Quadratic forms are great! They are related to some pretty great stuff such as bilinear forms and the Arf invariant. Quadratic forms in general encode the so-called "quadric surfaces" such as ellipses, hyperbolic paraboloids, and so on. The principal axis theorem, also known as the spectral theorem, is one of the most important theorems in linear algebra! It is what allows us to "transform" the quadratic forms your professor mentioned.
Take a quadratic form $q: \Bbb R^n \to \Bbb R$ defined by $x \mapsto x^tAx$. Since $A$ is symmetric (or can be made symmetric pretty easily), the principal axis theorem says we may orthogonally diagonalize it! This is what eliminates any of the cross-terms such as $x_1x_2$. Going through with the orthogonal diagonalization, $x^tAx = x^tQDQ^tx = (Q^tx)^tD(Q^tx) = y^tDy$. This matrix $D$ is diagonal, and its diagonal entries are the eigenvalues of $A$.

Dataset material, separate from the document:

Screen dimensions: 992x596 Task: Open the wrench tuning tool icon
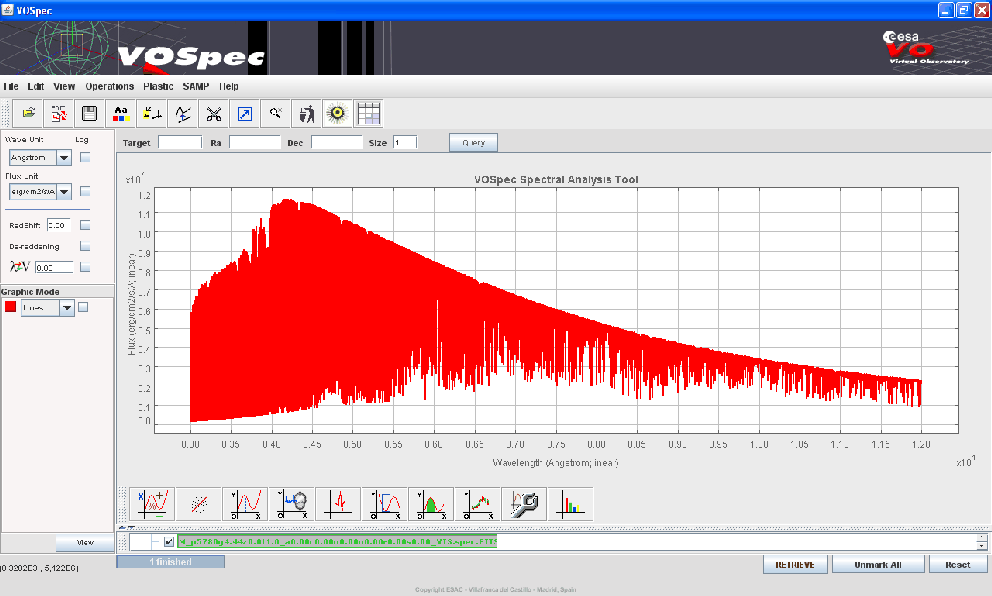525,503
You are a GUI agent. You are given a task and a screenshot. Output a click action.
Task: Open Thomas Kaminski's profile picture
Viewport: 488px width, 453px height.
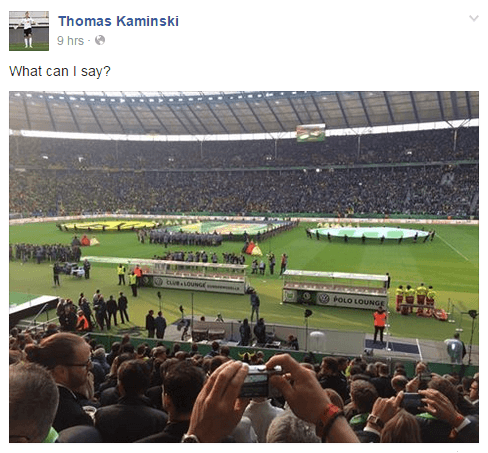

The significance of this "transformed" quadratic form is that it is more meaningful in terms of the information it encodes. Without those pesky cross-terms, we can see exactly what the quadric surface is without the fluff. The easiest surfaces to identify are those of the form $a_1y_1^2 + a_2y_2^2 + a_3y_3^2$ since the signs of $a_1, a_2$ and $a_3$ are how we distinguish between ellipsoid, paraboloid, etc.
They are also of great use in physics when we are dealing with the inertia tensor of a rigid body. They are about one of the coolest things we learn about in first-year linear algebra!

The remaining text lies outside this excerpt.